Information given ::

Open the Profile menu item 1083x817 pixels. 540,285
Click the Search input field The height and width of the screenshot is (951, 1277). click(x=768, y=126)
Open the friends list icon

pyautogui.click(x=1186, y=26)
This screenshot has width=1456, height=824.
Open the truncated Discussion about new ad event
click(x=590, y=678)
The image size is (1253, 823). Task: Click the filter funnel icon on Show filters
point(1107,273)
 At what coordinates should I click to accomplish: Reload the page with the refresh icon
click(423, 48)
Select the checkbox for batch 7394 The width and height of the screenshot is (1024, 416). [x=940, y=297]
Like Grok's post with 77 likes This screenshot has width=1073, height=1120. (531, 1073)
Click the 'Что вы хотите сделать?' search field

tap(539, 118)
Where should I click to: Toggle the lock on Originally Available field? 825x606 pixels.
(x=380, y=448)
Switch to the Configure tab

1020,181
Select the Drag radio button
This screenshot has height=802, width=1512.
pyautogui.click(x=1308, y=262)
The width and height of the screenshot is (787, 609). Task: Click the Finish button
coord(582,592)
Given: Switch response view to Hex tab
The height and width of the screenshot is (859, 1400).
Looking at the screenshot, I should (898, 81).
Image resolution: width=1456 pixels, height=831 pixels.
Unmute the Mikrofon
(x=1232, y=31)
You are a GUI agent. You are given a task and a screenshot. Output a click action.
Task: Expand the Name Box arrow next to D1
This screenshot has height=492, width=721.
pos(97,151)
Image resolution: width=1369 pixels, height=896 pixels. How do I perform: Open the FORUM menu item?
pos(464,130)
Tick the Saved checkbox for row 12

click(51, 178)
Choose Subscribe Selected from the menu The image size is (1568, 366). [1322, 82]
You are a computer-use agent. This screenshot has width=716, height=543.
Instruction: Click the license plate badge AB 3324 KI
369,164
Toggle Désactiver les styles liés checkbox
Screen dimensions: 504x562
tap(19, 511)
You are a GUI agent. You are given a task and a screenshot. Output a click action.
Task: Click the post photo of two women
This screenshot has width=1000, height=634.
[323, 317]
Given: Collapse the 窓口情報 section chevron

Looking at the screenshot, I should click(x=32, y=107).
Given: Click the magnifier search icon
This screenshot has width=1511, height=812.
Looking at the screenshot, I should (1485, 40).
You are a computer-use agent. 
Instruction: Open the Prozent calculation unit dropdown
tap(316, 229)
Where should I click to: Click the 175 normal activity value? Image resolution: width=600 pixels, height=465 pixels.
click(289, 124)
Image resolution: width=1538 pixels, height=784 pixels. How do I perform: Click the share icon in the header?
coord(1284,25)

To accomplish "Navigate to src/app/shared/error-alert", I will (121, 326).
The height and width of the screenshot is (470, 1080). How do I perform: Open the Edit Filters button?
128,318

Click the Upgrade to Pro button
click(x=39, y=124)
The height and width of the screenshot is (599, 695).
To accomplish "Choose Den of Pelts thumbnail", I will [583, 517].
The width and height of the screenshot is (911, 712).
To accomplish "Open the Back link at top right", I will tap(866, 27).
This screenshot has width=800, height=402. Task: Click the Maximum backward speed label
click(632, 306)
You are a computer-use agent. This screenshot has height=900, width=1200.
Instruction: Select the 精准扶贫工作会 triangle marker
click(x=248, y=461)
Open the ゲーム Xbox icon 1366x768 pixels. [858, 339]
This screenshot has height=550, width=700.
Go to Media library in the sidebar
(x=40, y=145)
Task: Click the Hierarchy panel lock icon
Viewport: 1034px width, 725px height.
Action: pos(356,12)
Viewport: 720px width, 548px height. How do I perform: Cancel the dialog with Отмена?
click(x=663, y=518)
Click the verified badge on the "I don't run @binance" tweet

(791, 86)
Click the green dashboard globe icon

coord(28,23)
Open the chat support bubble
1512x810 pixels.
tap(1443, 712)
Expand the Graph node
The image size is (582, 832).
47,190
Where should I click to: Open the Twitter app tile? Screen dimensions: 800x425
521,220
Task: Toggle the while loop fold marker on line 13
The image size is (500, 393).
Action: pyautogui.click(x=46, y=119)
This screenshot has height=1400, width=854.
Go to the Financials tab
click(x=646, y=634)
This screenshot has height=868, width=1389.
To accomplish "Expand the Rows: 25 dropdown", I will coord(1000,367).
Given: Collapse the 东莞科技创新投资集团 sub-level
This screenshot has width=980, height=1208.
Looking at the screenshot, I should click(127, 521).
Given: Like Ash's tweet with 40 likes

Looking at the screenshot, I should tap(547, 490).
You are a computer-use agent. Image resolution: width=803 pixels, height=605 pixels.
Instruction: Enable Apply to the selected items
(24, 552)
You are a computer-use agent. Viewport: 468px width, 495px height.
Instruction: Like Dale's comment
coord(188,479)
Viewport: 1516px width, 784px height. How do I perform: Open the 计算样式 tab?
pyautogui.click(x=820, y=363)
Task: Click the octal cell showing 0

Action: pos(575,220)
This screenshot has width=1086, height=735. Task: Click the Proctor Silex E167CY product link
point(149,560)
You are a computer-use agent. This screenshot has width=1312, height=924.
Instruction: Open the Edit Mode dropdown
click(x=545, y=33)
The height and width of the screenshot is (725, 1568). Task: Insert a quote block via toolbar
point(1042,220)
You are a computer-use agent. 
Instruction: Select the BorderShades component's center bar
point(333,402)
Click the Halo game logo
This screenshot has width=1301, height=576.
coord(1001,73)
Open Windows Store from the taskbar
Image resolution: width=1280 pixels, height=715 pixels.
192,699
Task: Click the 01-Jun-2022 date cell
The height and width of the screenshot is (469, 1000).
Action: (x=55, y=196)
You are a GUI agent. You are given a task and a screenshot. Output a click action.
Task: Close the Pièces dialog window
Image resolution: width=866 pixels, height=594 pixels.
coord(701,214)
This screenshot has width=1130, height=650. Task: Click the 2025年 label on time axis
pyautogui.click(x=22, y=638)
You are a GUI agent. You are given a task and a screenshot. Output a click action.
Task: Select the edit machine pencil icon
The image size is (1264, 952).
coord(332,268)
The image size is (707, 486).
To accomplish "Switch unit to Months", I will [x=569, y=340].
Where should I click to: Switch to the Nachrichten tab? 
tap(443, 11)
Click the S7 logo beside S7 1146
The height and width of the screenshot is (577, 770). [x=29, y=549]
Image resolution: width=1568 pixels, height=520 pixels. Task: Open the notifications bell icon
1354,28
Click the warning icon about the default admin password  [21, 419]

What the task requires :: Print every record above exactly as it stands.

Answer to this task ::
Open the Profile menu item 1083x817 pixels. 540,285
Click the Search input field The height and width of the screenshot is (951, 1277). click(x=768, y=126)
Open the friends list icon

pyautogui.click(x=1186, y=26)
This screenshot has width=1456, height=824.
Open the truncated Discussion about new ad event
click(x=590, y=678)
The image size is (1253, 823). Task: Click the filter funnel icon on Show filters
point(1107,273)
 At what coordinates should I click to accomplish: Reload the page with the refresh icon
click(423, 48)
Select the checkbox for batch 7394 The width and height of the screenshot is (1024, 416). [x=940, y=297]
Like Grok's post with 77 likes This screenshot has width=1073, height=1120. (531, 1073)
Click the 'Что вы хотите сделать?' search field

tap(539, 118)
Where should I click to: Toggle the lock on Originally Available field? 825x606 pixels.
(x=380, y=448)
Switch to the Configure tab

1020,181
Select the Drag radio button
This screenshot has height=802, width=1512.
pyautogui.click(x=1308, y=262)
The width and height of the screenshot is (787, 609). Task: Click the Finish button
coord(582,592)
Given: Switch response view to Hex tab
The height and width of the screenshot is (859, 1400).
Looking at the screenshot, I should (898, 81).
Image resolution: width=1456 pixels, height=831 pixels.
Unmute the Mikrofon
(x=1232, y=31)
You are a GUI agent. You are given a task and a screenshot. Output a click action.
Task: Expand the Name Box arrow next to D1
This screenshot has height=492, width=721.
pos(97,151)
Image resolution: width=1369 pixels, height=896 pixels. How do I perform: Open the FORUM menu item?
pos(464,130)
Tick the Saved checkbox for row 12

click(51, 178)
Choose Subscribe Selected from the menu The image size is (1568, 366). [1322, 82]
You are a computer-use agent. This screenshot has width=716, height=543.
Instruction: Click the license plate badge AB 3324 KI
369,164
Toggle Désactiver les styles liés checkbox
Screen dimensions: 504x562
tap(19, 511)
You are a GUI agent. You are given a task and a screenshot. Output a click action.
Task: Click the post photo of two women
This screenshot has width=1000, height=634.
[323, 317]
Given: Collapse the 窓口情報 section chevron

Looking at the screenshot, I should click(x=32, y=107).
Given: Click the magnifier search icon
This screenshot has width=1511, height=812.
Looking at the screenshot, I should (1485, 40).
You are a computer-use agent. 
Instruction: Open the Prozent calculation unit dropdown
tap(316, 229)
Where should I click to: Click the 175 normal activity value? Image resolution: width=600 pixels, height=465 pixels.
click(289, 124)
Image resolution: width=1538 pixels, height=784 pixels. How do I perform: Click the share icon in the header?
coord(1284,25)

To accomplish "Navigate to src/app/shared/error-alert", I will (121, 326).
The height and width of the screenshot is (470, 1080). How do I perform: Open the Edit Filters button?
128,318

Click the Upgrade to Pro button
click(x=39, y=124)
The height and width of the screenshot is (599, 695).
To accomplish "Choose Den of Pelts thumbnail", I will [583, 517].
The width and height of the screenshot is (911, 712).
To accomplish "Open the Back link at top right", I will tap(866, 27).
This screenshot has width=800, height=402. Task: Click the Maximum backward speed label
click(632, 306)
You are a computer-use agent. This screenshot has height=900, width=1200.
Instruction: Select the 精准扶贫工作会 triangle marker
click(x=248, y=461)
Open the ゲーム Xbox icon 1366x768 pixels. [858, 339]
This screenshot has height=550, width=700.
Go to Media library in the sidebar
(x=40, y=145)
Task: Click the Hierarchy panel lock icon
Viewport: 1034px width, 725px height.
Action: pos(356,12)
Viewport: 720px width, 548px height. How do I perform: Cancel the dialog with Отмена?
click(x=663, y=518)
Click the verified badge on the "I don't run @binance" tweet

(791, 86)
Click the green dashboard globe icon

coord(28,23)
Open the chat support bubble
1512x810 pixels.
tap(1443, 712)
Expand the Graph node
The image size is (582, 832).
47,190
Where should I click to: Open the Twitter app tile? Screen dimensions: 800x425
521,220
Task: Toggle the while loop fold marker on line 13
The image size is (500, 393).
Action: pyautogui.click(x=46, y=119)
This screenshot has height=1400, width=854.
Go to the Financials tab
click(x=646, y=634)
This screenshot has height=868, width=1389.
To accomplish "Expand the Rows: 25 dropdown", I will coord(1000,367).
Given: Collapse the 东莞科技创新投资集团 sub-level
This screenshot has width=980, height=1208.
Looking at the screenshot, I should click(127, 521).
Given: Like Ash's tweet with 40 likes

Looking at the screenshot, I should tap(547, 490).
You are a computer-use agent. Image resolution: width=803 pixels, height=605 pixels.
Instruction: Enable Apply to the selected items
(24, 552)
You are a computer-use agent. Viewport: 468px width, 495px height.
Instruction: Like Dale's comment
coord(188,479)
Viewport: 1516px width, 784px height. How do I perform: Open the 计算样式 tab?
pyautogui.click(x=820, y=363)
Task: Click the octal cell showing 0

Action: pos(575,220)
This screenshot has width=1086, height=735. Task: Click the Proctor Silex E167CY product link
point(149,560)
You are a computer-use agent. This screenshot has width=1312, height=924.
Instruction: Open the Edit Mode dropdown
click(x=545, y=33)
The height and width of the screenshot is (725, 1568). Task: Insert a quote block via toolbar
point(1042,220)
You are a computer-use agent. 
Instruction: Select the BorderShades component's center bar
point(333,402)
Click the Halo game logo
This screenshot has width=1301, height=576.
coord(1001,73)
Open Windows Store from the taskbar
Image resolution: width=1280 pixels, height=715 pixels.
192,699
Task: Click the 01-Jun-2022 date cell
The height and width of the screenshot is (469, 1000).
Action: (x=55, y=196)
You are a GUI agent. You are given a task and a screenshot. Output a click action.
Task: Close the Pièces dialog window
Image resolution: width=866 pixels, height=594 pixels.
coord(701,214)
This screenshot has width=1130, height=650. Task: Click the 2025年 label on time axis
pyautogui.click(x=22, y=638)
You are a GUI agent. You are given a task and a screenshot. Output a click action.
Task: Select the edit machine pencil icon
The image size is (1264, 952).
coord(332,268)
The image size is (707, 486).
To accomplish "Switch unit to Months", I will [x=569, y=340].
Where should I click to: Switch to the Nachrichten tab? 
tap(443, 11)
Click the S7 logo beside S7 1146
The height and width of the screenshot is (577, 770). [x=29, y=549]
Image resolution: width=1568 pixels, height=520 pixels. Task: Open the notifications bell icon
1354,28
Click the warning icon about the default admin password  [21, 419]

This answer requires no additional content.